= Pratap A. Rana =

Indian writer and producer

Pratap A. Rana, also known as Rana Pratap Singh, was a Bollywood writer and producer. He produced three films, Parwana (along with producer, R.B. Haldia), Vidya (1948) and Jeet (1949) as writer-producer, the latter two starring Suraiya and Dev Anand. He was the son-in-law of the writer-director, Mohan Sinha and father of actress, Vidya Sinha. Earlier, he was in the Azad Hind Fauj ( also known as I.N. A. or the Indian National Army) of Netaji Subash Chandra Bose.

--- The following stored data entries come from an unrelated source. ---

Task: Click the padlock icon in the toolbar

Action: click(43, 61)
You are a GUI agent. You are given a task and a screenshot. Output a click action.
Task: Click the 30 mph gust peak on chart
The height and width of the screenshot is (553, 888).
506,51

Parwana (1947) was the last film of the then superstar actor singer Kundan Lal Sehgal, and had the later to be superstar actress singer, Suraiya as the heroine.
Rana's other two films, Vidya (1948) and Jeet (1949) are also very notable films and are watched keenly to this day. All the films are available on YouTube. Superstars of yesteryears, Suraiya and Dev Anand acted in both the films. The two acted in seven films together. During the filming of the song, 'Kinare kinare chale jayenge' of the film Vidya, the boat in which they were sitting capsized, but Dev Anand saved Suraiya from drowning. This started their famous romance. The film, 'Vidya' marked the start of the appearances of the two in films together. 'Jeet' was released in 1949, and it was the film in which Dev Anand proposed to Suraiya and gave her a ring worth rupees three thousand. Pratap A. Rana died in 1976.

The names of Pratap Rana's wife was Nirmala Pratap Rana who died on 31 October 2006 In the two films, 'Vidya' and 'Jeet', the heroines, played by Suraiya were called 'Vidya' and 'Jeet' respectively.